Parents and Teachers Standing Up in Olympia, WA Against WASL

From the Olympian:
Education WASL battle continues

The issues: One major issue that doesn't look likely to go away is the fight over high-stakes testing for high school students. Last year, lawmakers delayed a requirement that seniors pass the math WASL in order to graduate. Similar pressure will be brought to bear by teachers groups, parents and skeptical lawmakers to suspend the reading and writing requirement for graduating seniors this year. Also on tap: Washington Education Association requests for belated cost-of-living pay raises to cover increases teachers didn't get in 2003-04, when raises for all state-paid workers were skipped to help balance the budget without general tax increases. Lawmakers also are likely to keep talking about school-funding issues and ways to bolster math instruction.

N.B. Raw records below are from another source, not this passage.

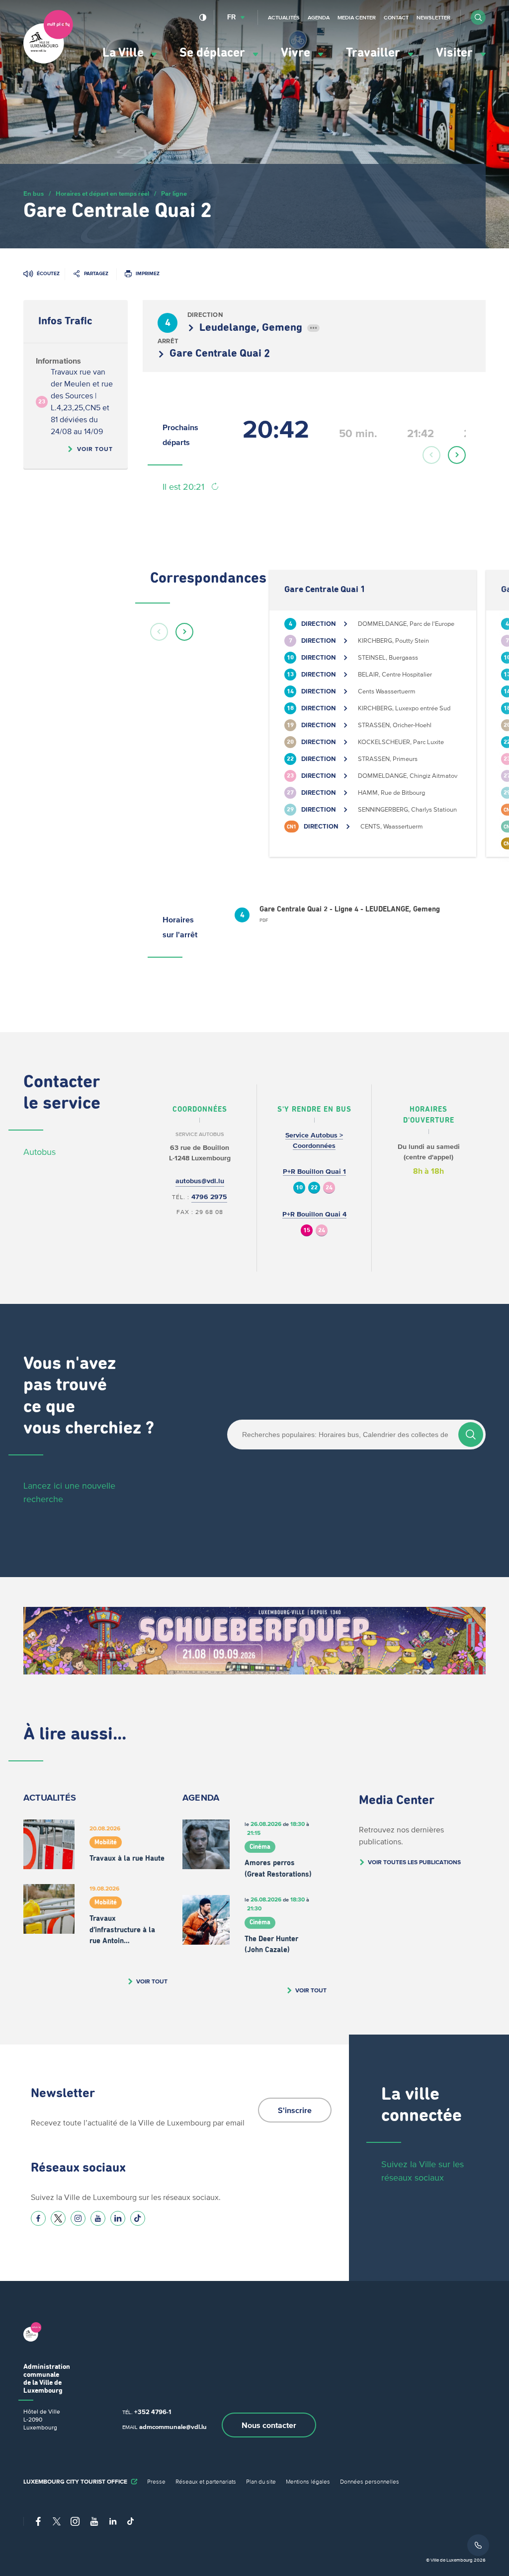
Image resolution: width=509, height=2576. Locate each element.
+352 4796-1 (152, 2412)
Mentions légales (308, 2481)
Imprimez (148, 273)
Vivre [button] (297, 53)
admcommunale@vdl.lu (173, 2426)
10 (299, 1188)
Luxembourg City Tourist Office (75, 2481)
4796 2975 (209, 1197)
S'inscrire (295, 2110)
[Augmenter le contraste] (203, 17)
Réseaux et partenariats (205, 2481)
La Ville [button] (124, 53)
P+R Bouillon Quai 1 (314, 1171)
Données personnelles (369, 2481)
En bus (33, 193)
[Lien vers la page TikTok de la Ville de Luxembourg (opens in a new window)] (137, 2218)
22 (314, 1188)
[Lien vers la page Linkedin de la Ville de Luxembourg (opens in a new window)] (117, 2218)
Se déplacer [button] (213, 53)
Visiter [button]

What's at stake: For this year's high school seniors, the right to graduate with classmates is one concern. But so is the education establishment's effort to raise learning standards, elevate student performance and make Washington more prepared to compete economically.

The players: The WEA long has had questions about using the WASL as a graduation test, and in October the state Parent Teacher Association took a position against using it as a graduation requirement. The business-oriented Washington Roundtable, Gregoire, state schools Superintendent Terry Bergeson and other advocates of higher performance have been adamant in wanting to push forward with testing.

Likely outcome: The testing has survived many attacks over the years, and Gov. Chris Gregoire gets the last word with her veto pen. Chopp put it this way: "I think there are going to be vigorous discussions about keeping the WASL as a graduation requirement. That doesn't mean we do away with it. … The governor has been very clear on that."